(Texte fourni)

Mort de Shaoyao Liu tué par la police : l’Etat français condamné pour «faute lourde»

La France a été condamnée à verser 138 000 euros aux proches de Shaoyao Liu, ce quinquagénaire tué par un coup de feu d’un policier à Paris en mars 2017. La justice a conclu que les agents de la BAC qui sont intervenus auraient dû avoir des armes non létales.
L'épouse de Shaoyao Liu, place de la République à Paris le 2 avril 2017. (Julien Mattia /NurPhoto. AFP)
publié le 24 novembre 2023 à 18h43

Six ans après, l’Etat jugé coupable. La France a été condamnée pour «faute lourde» et devra verser 138 000 euros aux proches de Shaoyao Liu, tué à Paris en 2017 lors d’une intervention de la police, selon un jugement civil rendu mercredi dont l’AFP a pris connaissance ce vendredi 24 novembre. La justice a conclu que les fonctionnaires auraient dû avoir sur eux des armes non létales.

Le 26 mars 2017 peu après 20 heures, des agents de la brigade anticriminalité (BAC) se rendent dans une cité du XIXe arrondissement de Paris. Ils viennent d’être appelés par un policier à la retraite qui, alerté par des cris sur son palier, a vu un voisin, Shaoyao Liu, connu pour des problèmes d’alcool et des troubles psychiatriques, agiter ce qu’il pense être un couteau. Craignant un danger, les policiers, deux hommes et une femme équipés d’un fusil d’assaut et de pistolets, enfoncent la porte du domicile. Une poignée de secondes plus tard, le policier Damien V. tire un coup de feu, touchant mortellement au cœur Shaoyao Liu, 56 ans, sous les yeux de ses enfants.

(Données affichées)

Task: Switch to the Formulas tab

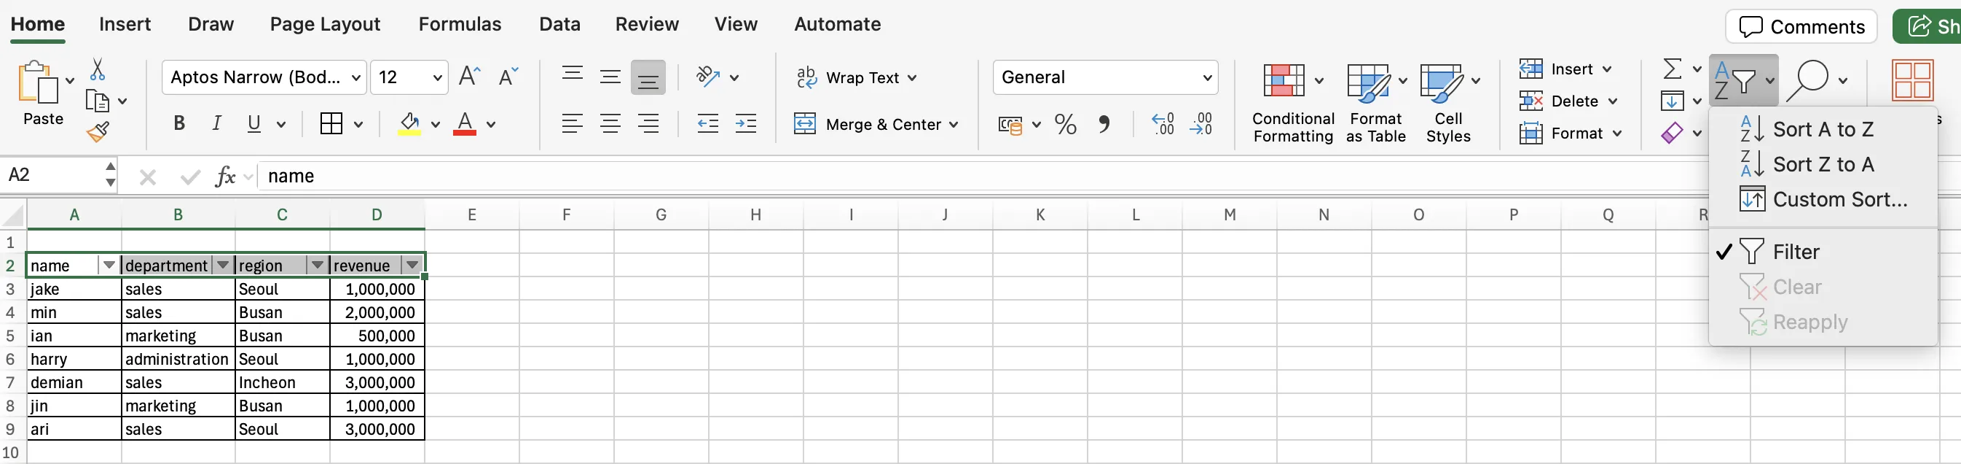Action: pos(459,24)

(Travail demandé)
1) Dans le texte fourni, reformulez sous forme de liste le paragraphe qui commence par « Le 26 mars 2017 peu après 20 heures », en conservant ses faits principaux.
2) Reproduisez à l'identique, dans le texte fourni, le passage allant de « Mort de Shaoyao » jusqu'à « avoir des armes non létales. ».
Les données n'ont aucun lien avec le texte fourni.

(Réponses)
1)
- Le 26 mars 2017, peu après 20 heures, des agents de la brigade anticriminalité (BAC) se rendent dans une cité du XIXe arrondissement de Paris.
- Ils ont été appelés par un policier à la retraite. Alerté par des cris sur son palier, il a vu son voisin Shaoyao Liu agiter ce qu'il pense être un couteau. Ce voisin est connu pour des problèmes d'alcool et des troubles psychiatriques.
- Craignant un danger, les policiers enfoncent la porte du domicile. Ils sont trois, deux hommes et une femme, et sont équipés d'un fusil d'assaut et de pistolets.
- Quelques secondes plus tard, le policier Damien V. tire un coup de feu qui touche mortellement au cœur Shaoyao Liu, 56 ans, sous les yeux de ses enfants.

2)
Mort de Shaoyao Liu tué par la police : l’Etat français condamné pour «faute lourde»

La France a été condamnée à verser 138 000 euros aux proches de Shaoyao Liu, ce quinquagénaire tué par un coup de feu d’un policier à Paris en mars 2017. La justice a conclu que les agents de la BAC qui sont intervenus auraient dû avoir des armes non létales.